Harry nods, less eagerly this time, but how is he to communicate he’d like to request Gryffindor House instead?
“Mr Gaunt,” Dumbledore continues. “As long as you understand English, you should be able to navigate classes just as well as any other student. I shall explain your situation to the professors; it is no different than that of other students who’ve enrolled here that require additional accommodations to complete their coursework. Luckily for you, there happens to be another student attending Hogwarts who also confided in me before he started school here that he too can speak the language of serpents. He will be your guide to classes and help translate your written assignments.”

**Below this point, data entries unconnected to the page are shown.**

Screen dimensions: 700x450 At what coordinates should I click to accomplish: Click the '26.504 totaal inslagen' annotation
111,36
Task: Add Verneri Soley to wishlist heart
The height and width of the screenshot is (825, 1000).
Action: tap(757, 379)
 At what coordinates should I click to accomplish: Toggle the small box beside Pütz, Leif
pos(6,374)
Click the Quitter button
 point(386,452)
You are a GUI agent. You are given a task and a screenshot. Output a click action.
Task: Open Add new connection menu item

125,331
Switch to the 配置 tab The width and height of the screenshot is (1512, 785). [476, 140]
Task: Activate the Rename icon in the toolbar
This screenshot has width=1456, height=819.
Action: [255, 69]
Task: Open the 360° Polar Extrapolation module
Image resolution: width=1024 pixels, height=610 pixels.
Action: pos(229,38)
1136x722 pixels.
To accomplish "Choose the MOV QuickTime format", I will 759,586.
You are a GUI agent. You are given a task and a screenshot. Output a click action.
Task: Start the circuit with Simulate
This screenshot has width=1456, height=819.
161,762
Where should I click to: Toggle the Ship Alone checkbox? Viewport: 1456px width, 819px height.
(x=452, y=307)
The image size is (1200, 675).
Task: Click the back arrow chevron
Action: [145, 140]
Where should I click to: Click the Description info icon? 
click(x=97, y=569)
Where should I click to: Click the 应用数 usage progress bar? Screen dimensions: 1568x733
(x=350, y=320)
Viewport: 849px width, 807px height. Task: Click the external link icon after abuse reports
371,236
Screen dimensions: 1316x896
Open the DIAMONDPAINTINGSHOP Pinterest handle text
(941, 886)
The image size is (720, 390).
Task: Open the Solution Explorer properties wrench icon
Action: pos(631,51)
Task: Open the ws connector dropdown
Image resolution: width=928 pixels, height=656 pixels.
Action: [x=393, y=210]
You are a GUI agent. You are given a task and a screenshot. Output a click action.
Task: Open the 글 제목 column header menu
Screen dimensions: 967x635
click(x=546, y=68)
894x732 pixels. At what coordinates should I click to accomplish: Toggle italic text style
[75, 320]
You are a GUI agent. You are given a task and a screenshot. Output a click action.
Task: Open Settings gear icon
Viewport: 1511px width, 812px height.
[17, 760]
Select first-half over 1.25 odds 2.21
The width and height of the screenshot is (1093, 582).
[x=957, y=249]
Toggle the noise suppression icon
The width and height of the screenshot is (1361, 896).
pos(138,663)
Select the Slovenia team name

Oh shit, Harry realizes with a sinking feeling in his stomach.
*
Tom Riddle is summoned in short order to the Deputy Headmaster’s office. Handsome as ever—the sharp cheekbones, the perfectly curled hair, those dark, searching eyes—it’s all as Harry remembers from his encounters with the diary horcrux.
He silently regards Harry throughout Dumbledore’s explanation of the circumstances, an unreadable expression on his face. Harry again marvels at how very identical he looks to the memories preserved in his diary from 5th year.
As Dumbledore draws to a close, Harry wonders how much Tom must be festering in resentment for no longer being the only Heir of Slytherin anymore.
Not so special amongst your little Slytherin followers now, he thinks smugly, shooting Tom a sly glance.
A muscle twitches in Tom’s jaw, barely perceptible.
“Is he telling the truth? About you,” Tom asks Harry in Parseltongue. His dark, intelligent eyes bore through Harry, ever alert, assessing him, sizing him up.
“I didn’t even realize,” Harry responds. His own speech still sounds just like English to him.
“So you were able to speak English before?”
Harry shrugs.
Tom gives a coldly polite nod in response to Dumbledore’s request to chaperone Harry around during his first term at Hogwarts.
“Very well, then. You may show Mr Gaunt to the dorms; the house elves should be done with adding another bed by now. Oh, and one last thing, Mr Riddle,” Dumbledore adds. “Mr Gaunt was unable to inform me of his given name.”
“Harry,” Harry says to Tom.
“Gary,” Tom tells Dumbledore, with a perfectly straight face.
“Gary,” Dumbledore muses, sounding out the syllables slowly. “Gary Gaunt. I would like to formally welcome you to Hogwarts.”
Harry is struck by the urge to break things again. In particular, Tom’s stupidly perfect face. Instead, he restrains himself. “It’s Harry,” he says, glaring daggers at Tom.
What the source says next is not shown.